On the other hand, I believe lambda expressions will be much more work for you, as you have to do a whole new kind of type inference that you've never done before. I respect the difficulty of the task, and I wouldn't be surprised if it takes you longer than you expect. But the strategy could be that you could publish what you have now, and even if the tool flags things as errors that it doesn't understand yet, that is better than the current ReSharper, which flags every new C# 3.0 feature as an error.

In other words you can give us a shovel today and a bulldozer when you are ready!

I am EAP ReSharper user and feedback provider since day 1, and I just want to say that you have an amazing tool, and I'd like to encourage you to let us see what you have!

Respectfully,

Ilya Ryzhenkov said...

Corey,

Thank you very much for your comment! This is kind of comment that could really change things :) I mean, telling us "we want EAP!" doesn't add much information to the table, and thus decision stays intact. Giving some input and explaining what you need may really change things.

buildmaster said...

I have add my support to Corey's comment, I don't necessarily want resharper to be even close to perfect now, but it would be great if i didn't have to turn it off for all my newer projects just so i can use lambdas and extension methods.
with such a developer target audience i think the release early and often mantra would work very well.

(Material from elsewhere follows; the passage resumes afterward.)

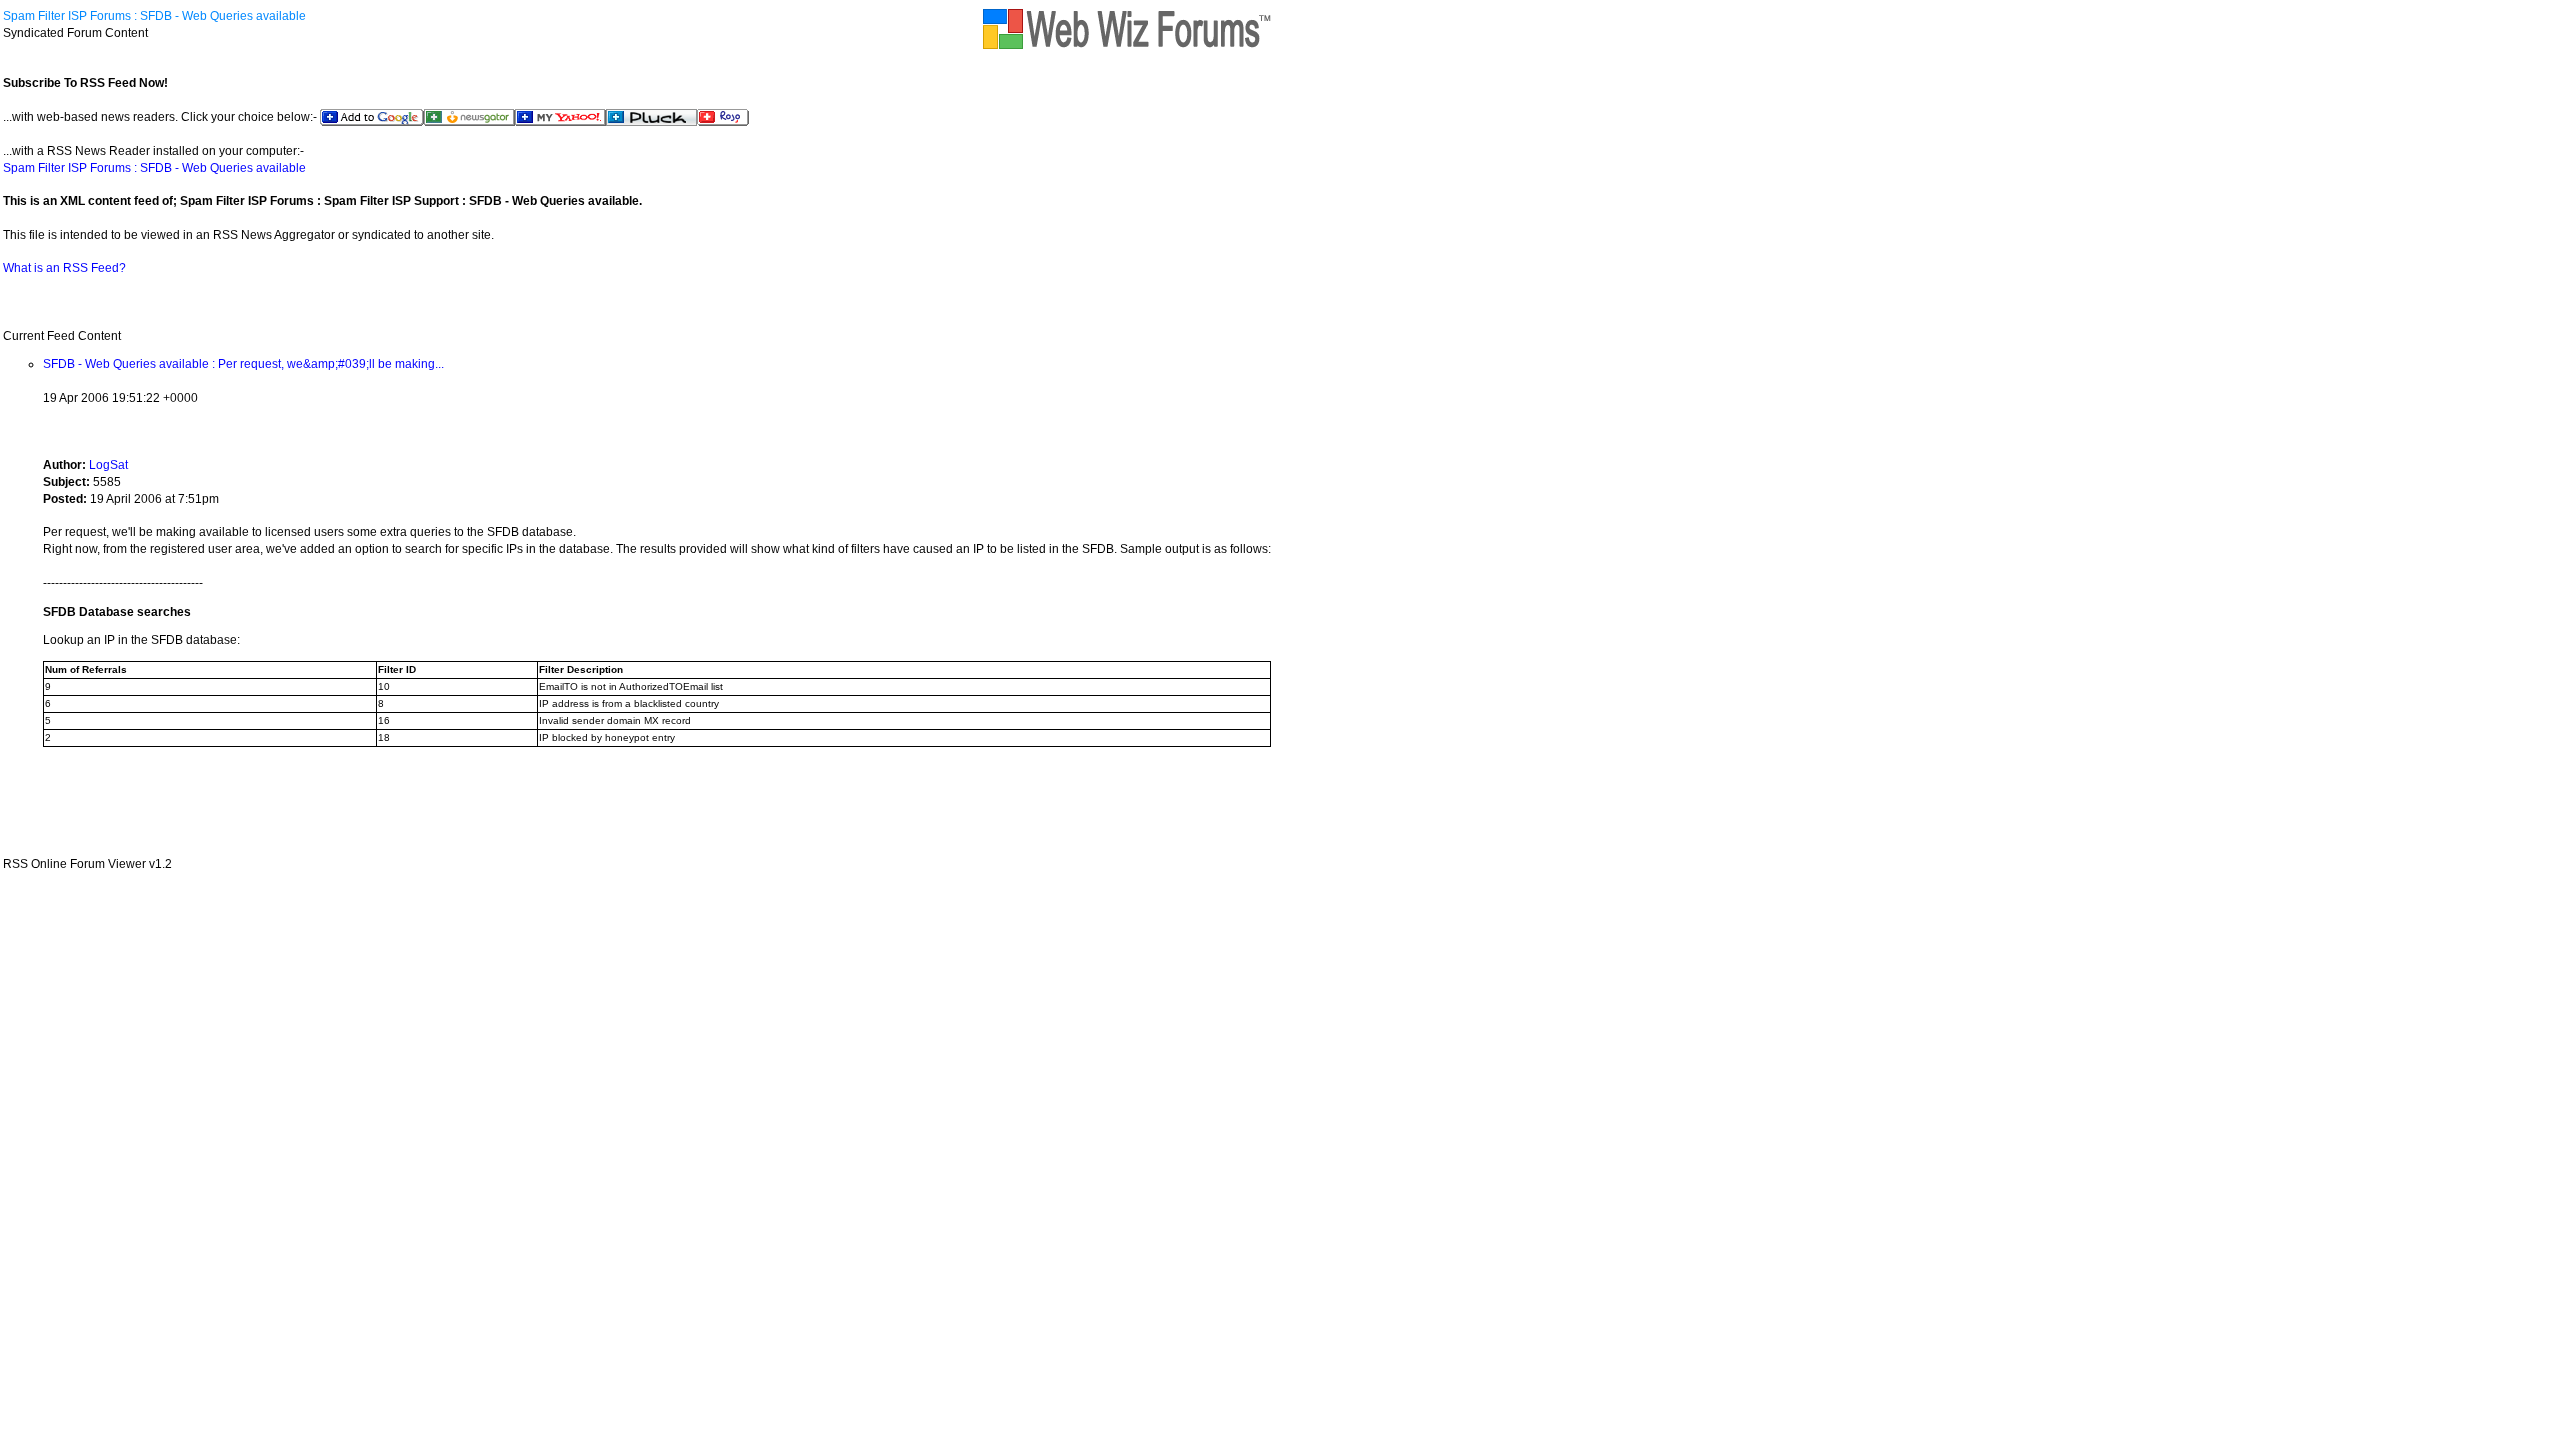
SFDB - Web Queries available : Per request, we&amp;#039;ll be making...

here's looking forward to 4.0

David said...

Hi Ilya,
Still on track for Feb 15th?
Not that I'm overly keen on anything...
<whistles nonchalantly />
:-)

Anonymous said...

Hm i'm reinstalling my machine... so if you say you make it until the 15th i'll just find a way to avoid programming the next two days :-)

Anonymous said...

Anyone seen it? Bueller?

cacheyourcash said...

Show me the money(^H^H^H^H^H) resharper 4. Come on it's time. At least please update the blog with the status, I have hit the blog 4 times in the hope of seeing the new shiny Resharper

simoneb said...

Here it is, updated 7 minutes ago: http://www.jetbrains.net/confluence/display/ReSharper/Download

cacheyourcash said...

can't see the link on confluence ... did they revert it back again? or am i missing something?

Ilya Ryzhenkov said...

Come on guys! Don't panic :)
Candidates for the build are now building on our TeamCity servers. Which one is the least poor - that one will be published.

cacheyourcash said...

Hahaha :) looking fwd to it ... Cheers

Corey Kosak said...

woohoo! Congrats!!!

Jim said...

Just wanted to start off by saying I love ReSharper and think you guys have an absolutely top notch product. Anywhere I'm working I'll always make a strong case for purchasing licenses for everyone.

Having said that, I really need to stress how valid and important the points Corey made are.

The organization I am currently at tends to be a little gun shy for whatever reason when it comes to 3rd party components. I convinced them to buy ReSharper for a project I was on with 4 developers doing VS 2005 development. That project has been bagged up as of late January.

We are now doing VS 2008 development on a new project and although the developers all like ReSharper and found it great for our last project it's still tough to convince management to purchase the tool for all the developers in the company (about 25).

They've caught wind of the fact that support for VS 2008 isn't there yet and I believe it's going to be enough of an excuse for them to not buy ANY more ReSharper licenses including upgrades for the 4 of us who were using it with VS 2005.

I don't want to come off as overly negative, I love the tool and think you guys do a great job but I think there were some bad business decisions made in regards to the release of version 4.